Stored data
-- Opening Marker --

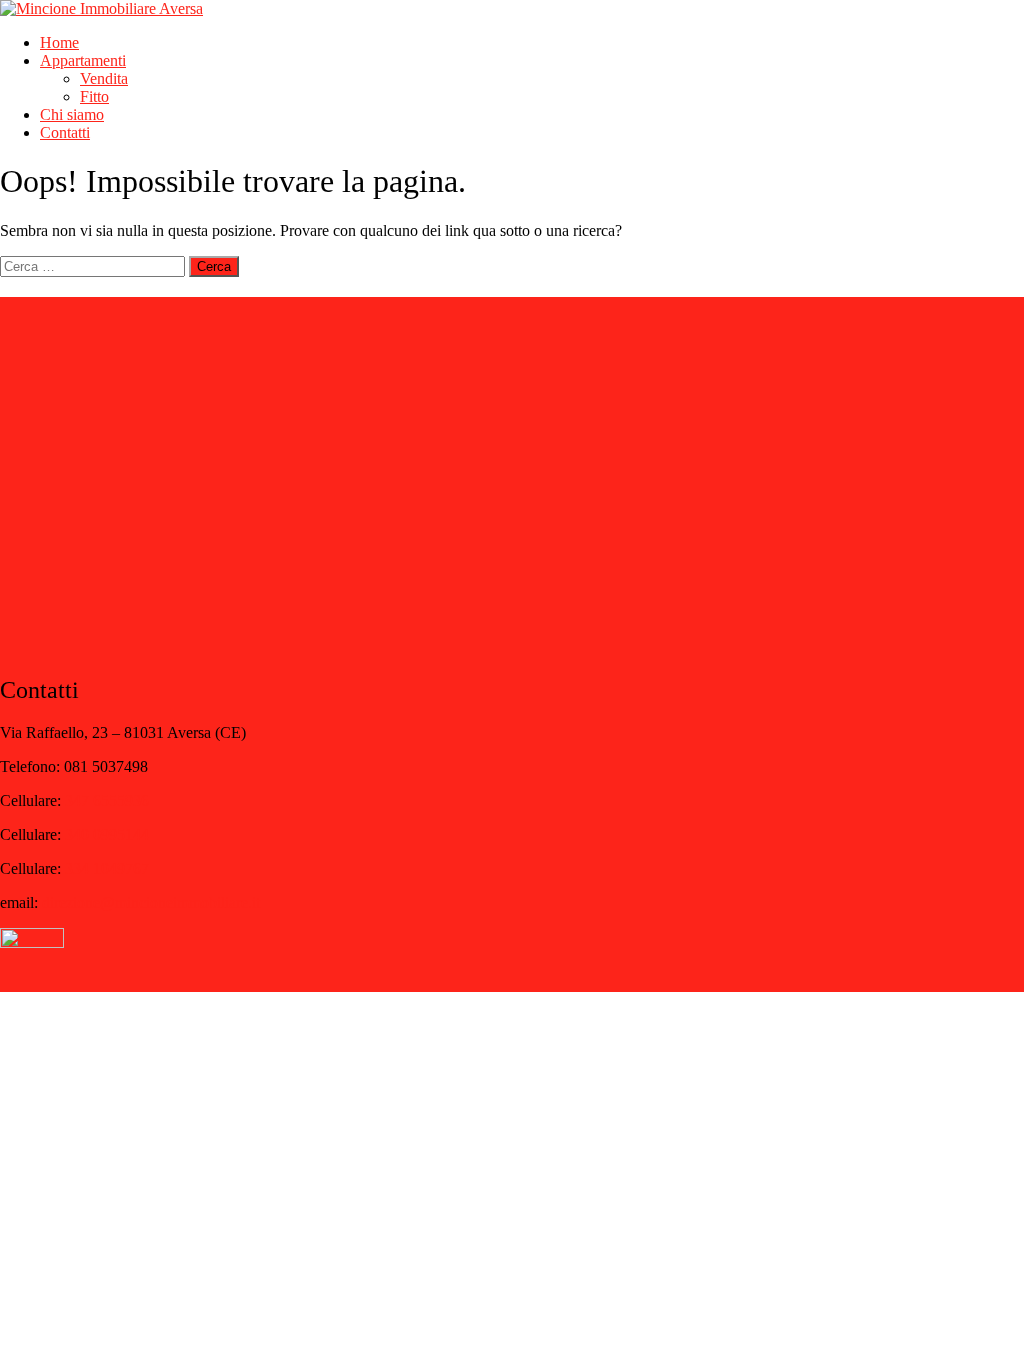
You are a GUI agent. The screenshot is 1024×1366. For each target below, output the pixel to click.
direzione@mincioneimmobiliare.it (151, 902)
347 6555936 (107, 800)
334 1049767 (107, 868)
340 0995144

-- Closing Marker --

• Problem statement: Write the entries above out again exactly, omitting each image.

• Your solution:
You are a GUI agent. The screenshot is 1024×1366. For each target below, output the pixel to click.
direzione@mincioneimmobiliare.it (151, 902)
347 6555936 (107, 800)
334 1049767 (107, 868)
340 0995144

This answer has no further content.